Worryingly, the Associated Press, which provides (and thus determines) the news to a billion or more people each day, has been found to be very selective in the news it does and does not cover (see here for more). Moreover, reporters and media organizations that cover ‘off limit’ topics are likely to be rudimentarily punished and forcibly either brought into line or silenced. The bombing of al-Jazeera is only one case of the forcibly delivered message to media organizations and journalists: shut up or we will shut you up. As Iraqi journalists report, the “prize that comes with the U.S. occupation” is that “there is no guarantee that you won’t get killed for what you say or write.” Corroborating this claim, the independent group Reporters Without Borders related that at least 93 media workers have been killed since the war began. In May ’06 alone, 4 Iraqi journalists were murdered. As Amy Goodman reveals in her documentary Independent Media in a Time of War, for those who wish to cover the war and its fallout, these are dangerous times indeed. However, this danger is certainly not covered by mainstream US media.
Arundhati Roy, in her book War Talk, laments this worrying collusion of the media with the administration, noting the mainstream media’s “blatant performance as the U.S. governments mouthpiece, its display of vengeful patriotism, its willingness to publish Pentagon press handouts as news, and its explicit censorship of dissenting opinion.” As revealed by various witty news compilations on Jon Stewart’s Daily Show, the media speaksa in one voice with multiple channels and networks using the same terminology, phrasing, and even word for word verbiage to report stories.

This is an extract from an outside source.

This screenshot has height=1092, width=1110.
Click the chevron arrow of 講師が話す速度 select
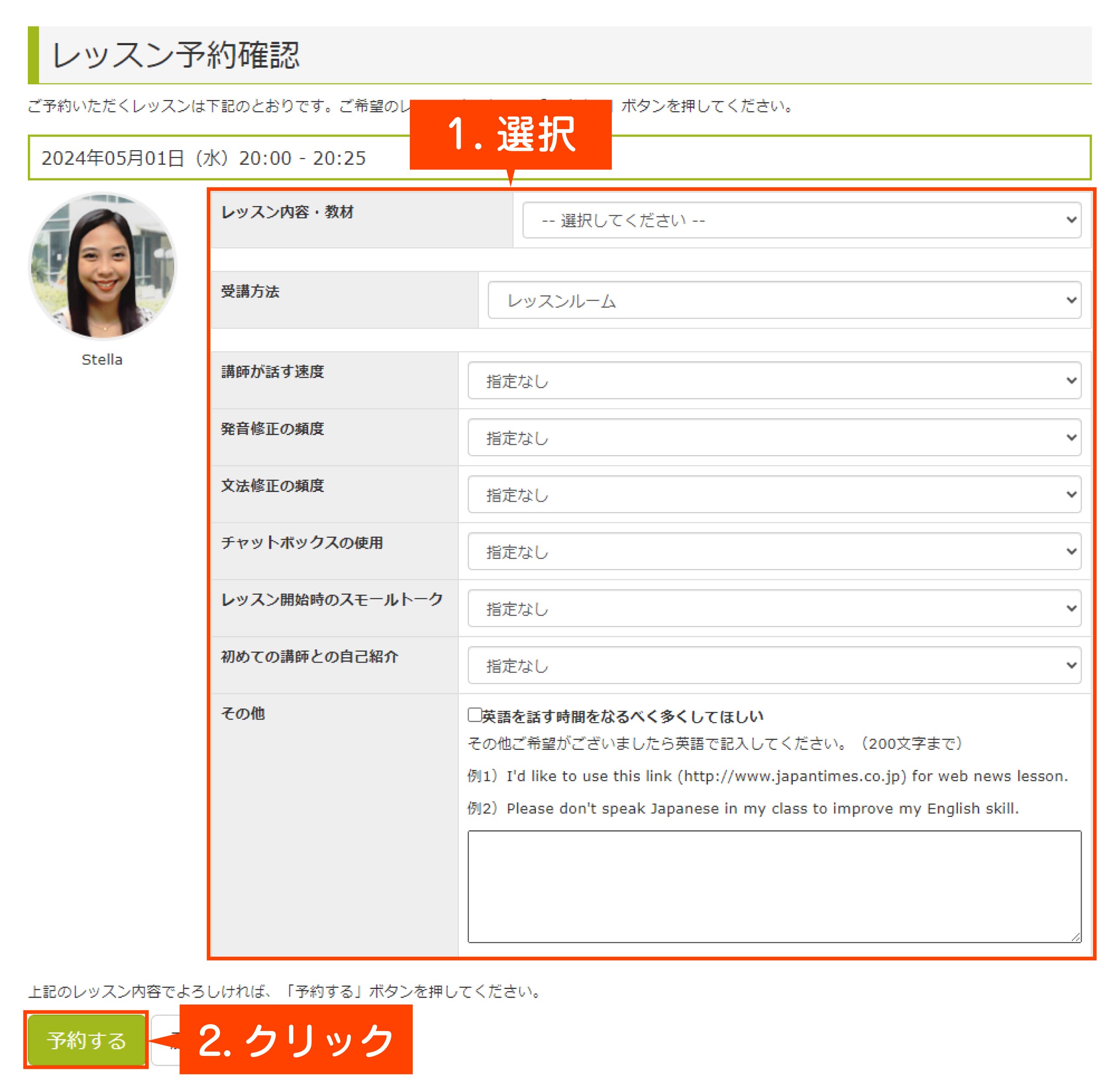[x=1071, y=380]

As the Daily Show clips suggest, news is no longer about investigative reporting, detailed coverage, let alone accurate information – rather, it is one big revolving PR campaign for the administration and corporate interests – who are, of course, increasingly one and the same.
This media control (a mark of fascism, for those of you who don’t know) should be extremely worrying to all of us who like the idea of true democracy. We are no longer, in case you hadn’t noticed, a democratic nation with a free media.
 Enloe, Cynthia. The Curious Feminist: Searching for Women in a New Age of Empire. Berkeley: U of Calif P, 2004.
 Arundhati Roy. War Talk. Cambridge: South End Press, 2003. 79.